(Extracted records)

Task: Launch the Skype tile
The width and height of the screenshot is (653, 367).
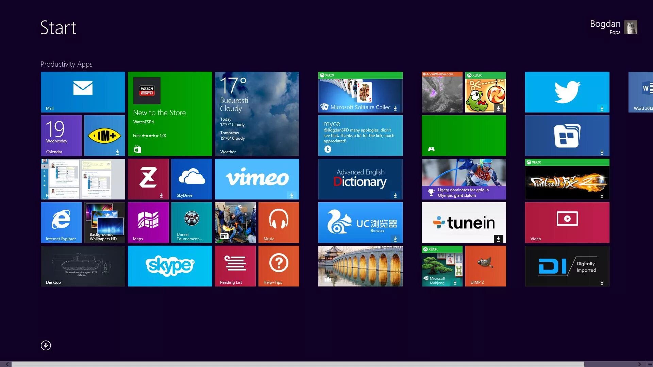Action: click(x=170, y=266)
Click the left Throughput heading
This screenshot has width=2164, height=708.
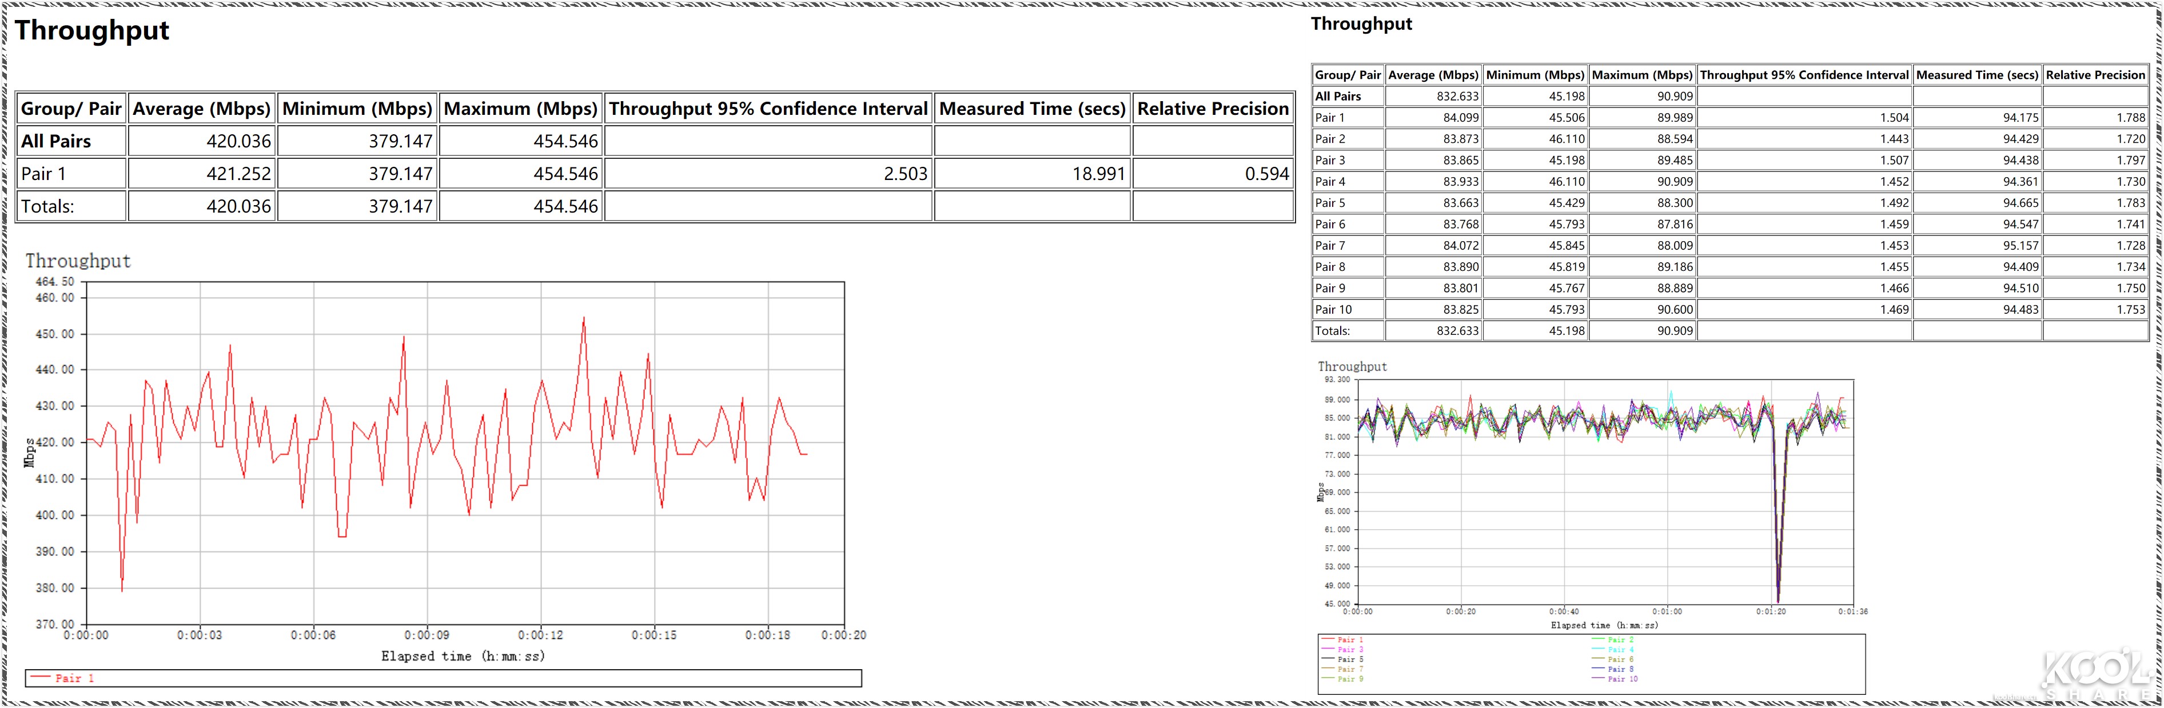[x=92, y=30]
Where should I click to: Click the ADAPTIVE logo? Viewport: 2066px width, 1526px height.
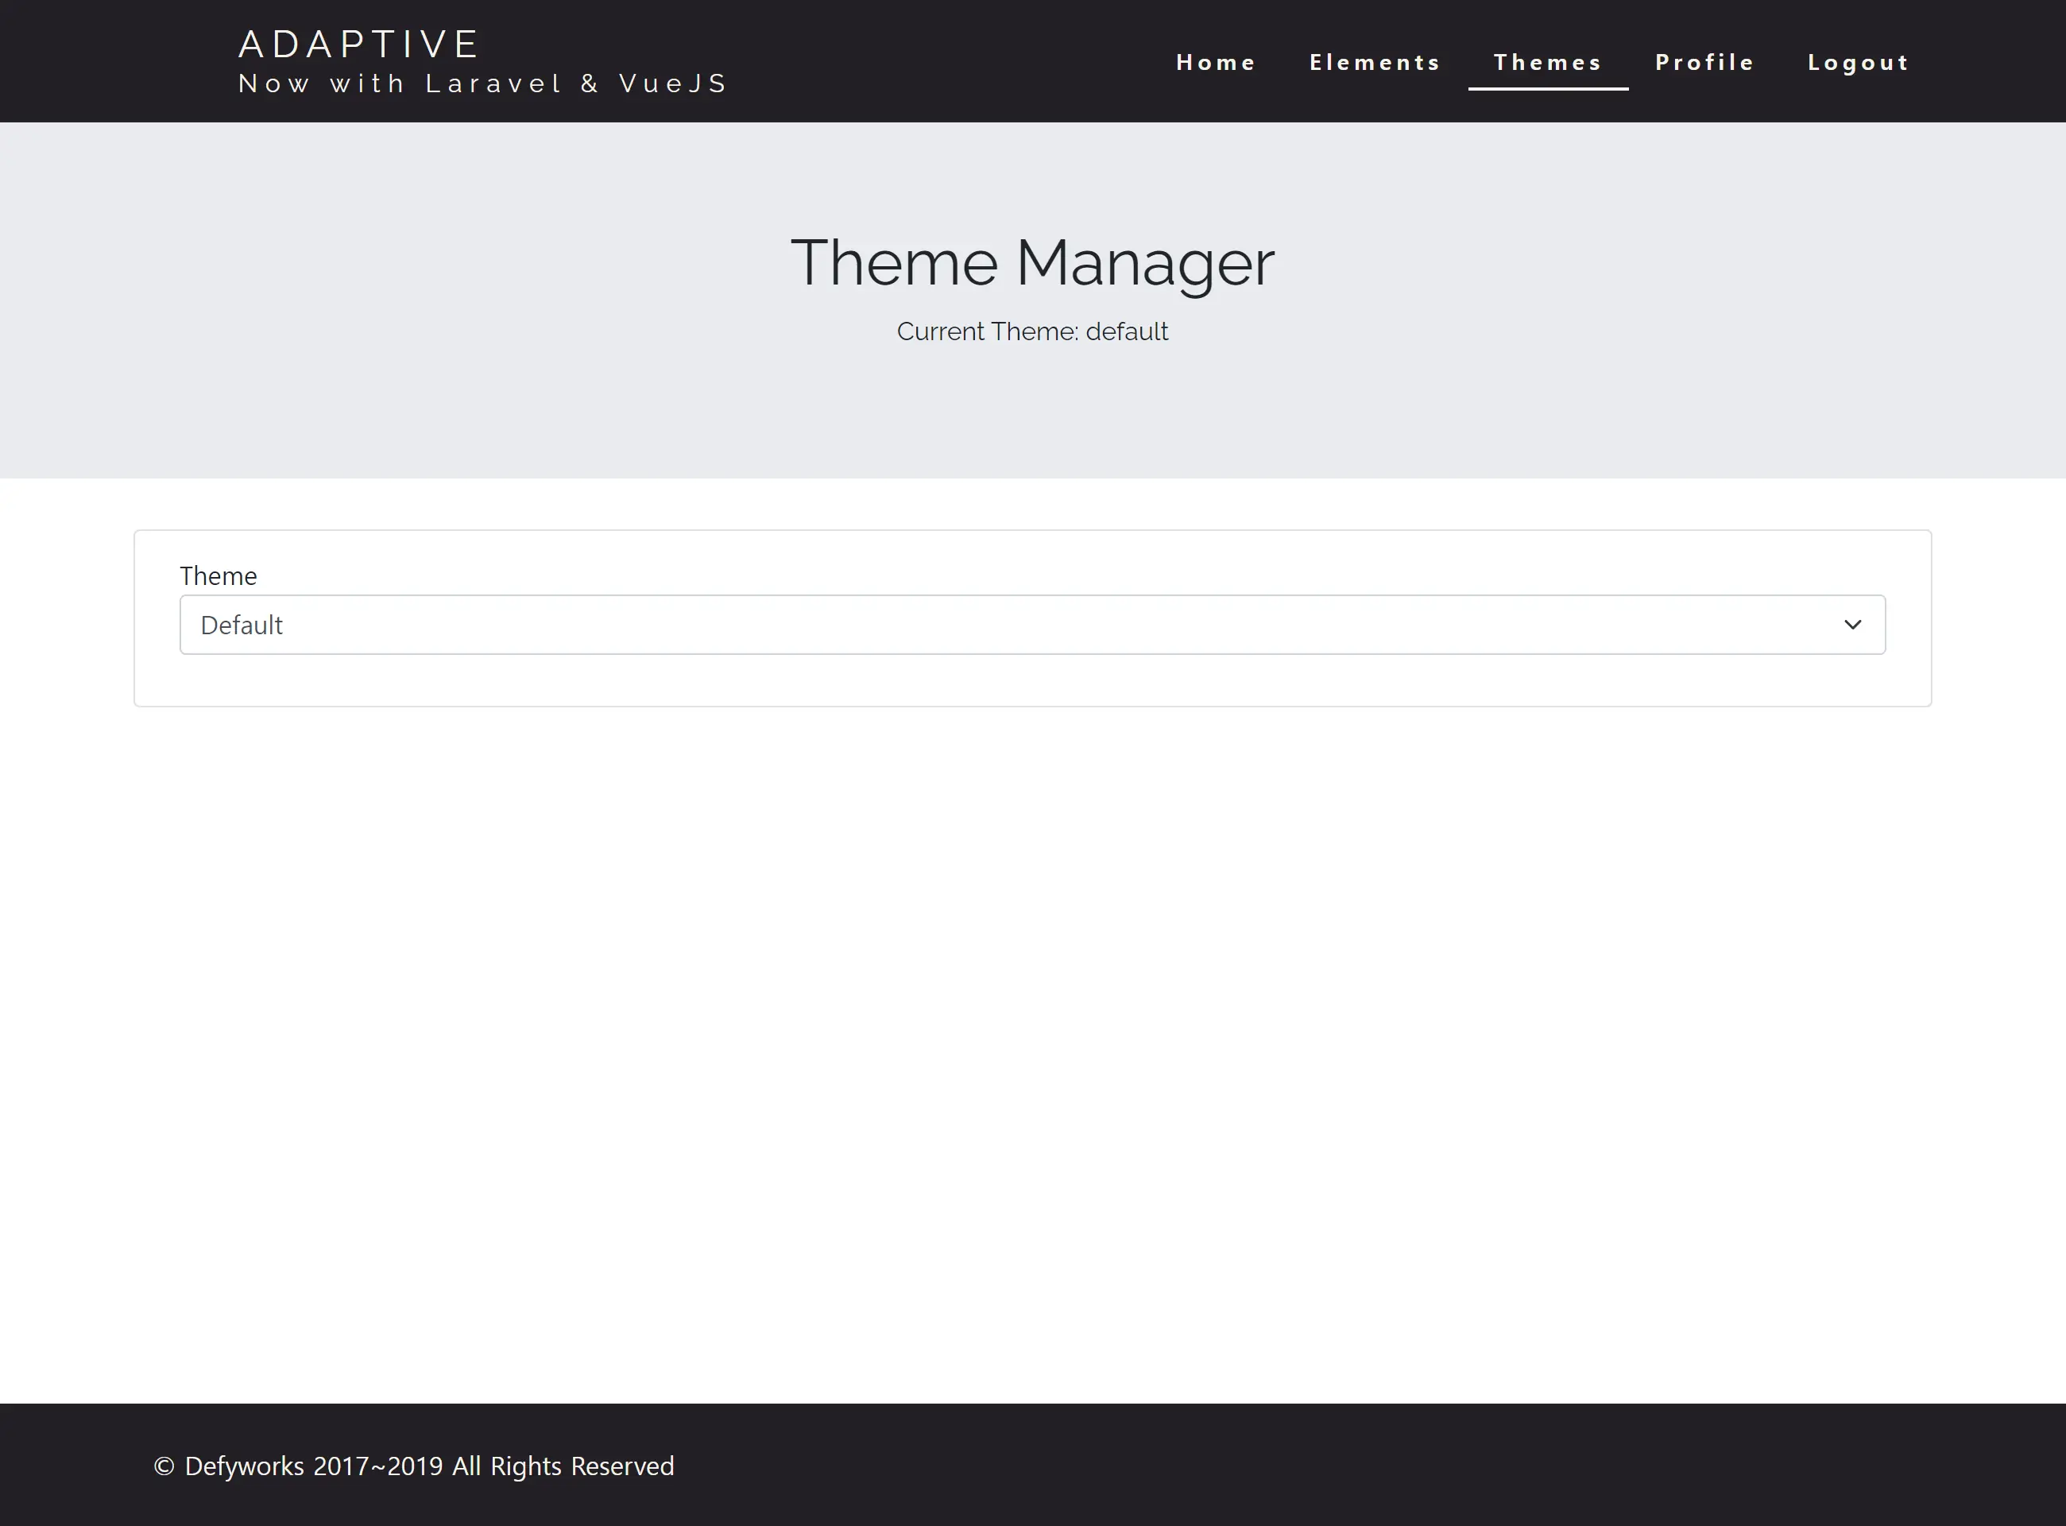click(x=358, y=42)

» **Assignment**
Every line between the one containing "The width and" and the last line of the data above, both included, should be copied exactly, but not the pictures.

» **Answer space**
The width and height of the screenshot is (653, 367).
Action: click(x=170, y=266)
Click the left Throughput heading
This screenshot has width=2164, height=708.
[x=92, y=30]
Where should I click to: Click the ADAPTIVE logo? Viewport: 2066px width, 1526px height.
click(x=358, y=42)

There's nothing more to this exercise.